ROCm · ci-penbot-01 · Apr 23, 2026
diff --git a/.markdownlint-cli2.jsonc b/.markdownlint-cli2.jsonc
@@ -11,6 +11,6 @@
     "**/.claude/**",
     "**/tests/pytests/**",
     "**/knowledge/**",
-    "**/tests/test-plan/**"
+    "**/tests/**"
   ]
 }
diff --git a/docs/autoremediation/auto-remediation.md b/docs/autoremediation/auto-remediation.md
@@ -312,19 +312,21 @@ The `default-template` workflow performs the following remediation steps:
 
 5. **Suspend Workflow** - Pause workflow execution pending manual intervention or automatic resumption based on configured policies.
 
-6. **Reboot Node** - Perform node reboot to clear transient errors and reinitialize GPU hardware.
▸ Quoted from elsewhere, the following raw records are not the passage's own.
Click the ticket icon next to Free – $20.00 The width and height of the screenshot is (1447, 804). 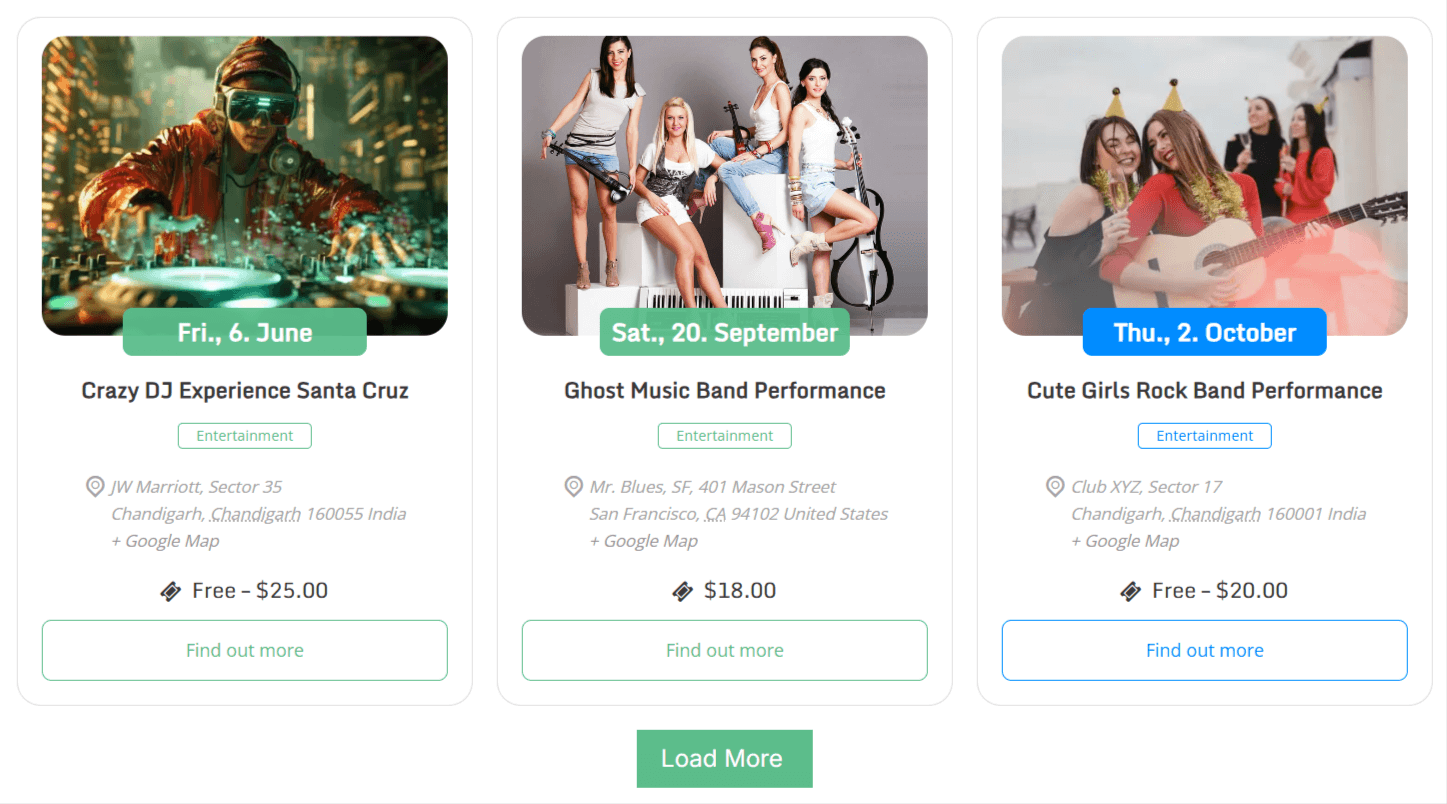[x=1131, y=591]
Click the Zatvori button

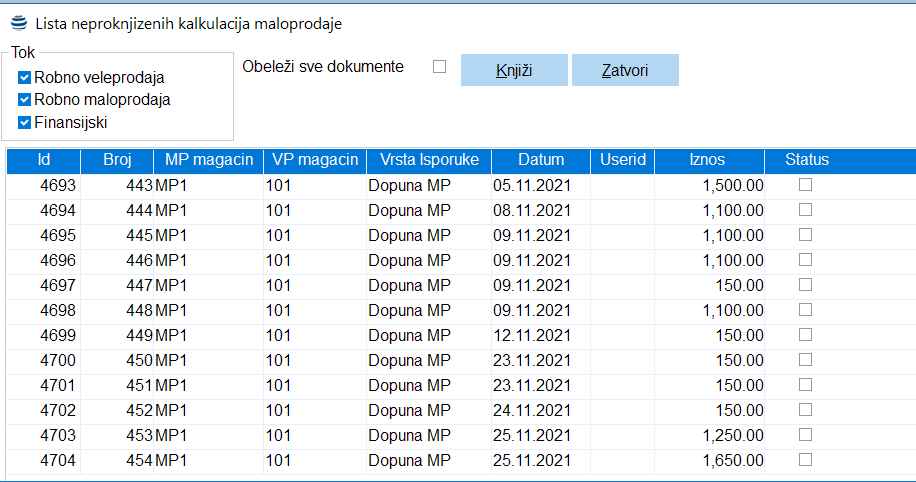tap(625, 70)
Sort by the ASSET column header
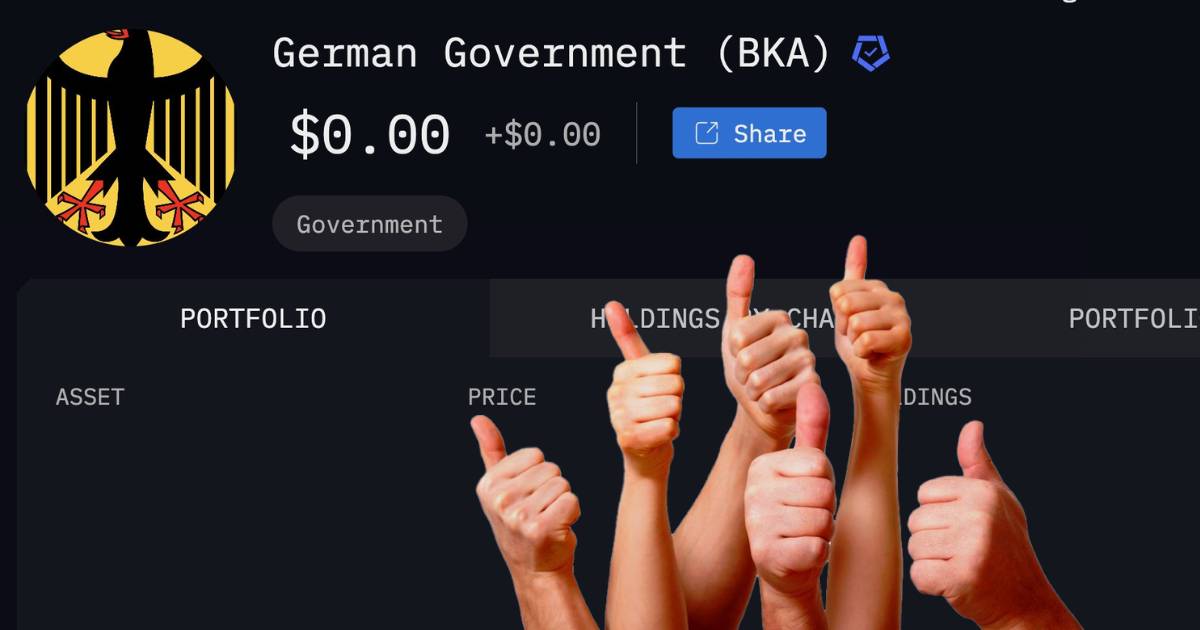1200x630 pixels. (90, 397)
+6. **Reboot Node** - Issue a reboot command on the affected node to clear transient errors and reinitialize GPU hardware. This step exits gracefully after triggering the reboot, ensuring the workflow pod is not disrupted by the node shutdown.
 
-7. **Validate GPUs** - Execute AGFHC/RVS validation tests to confirm GPU health after reboot.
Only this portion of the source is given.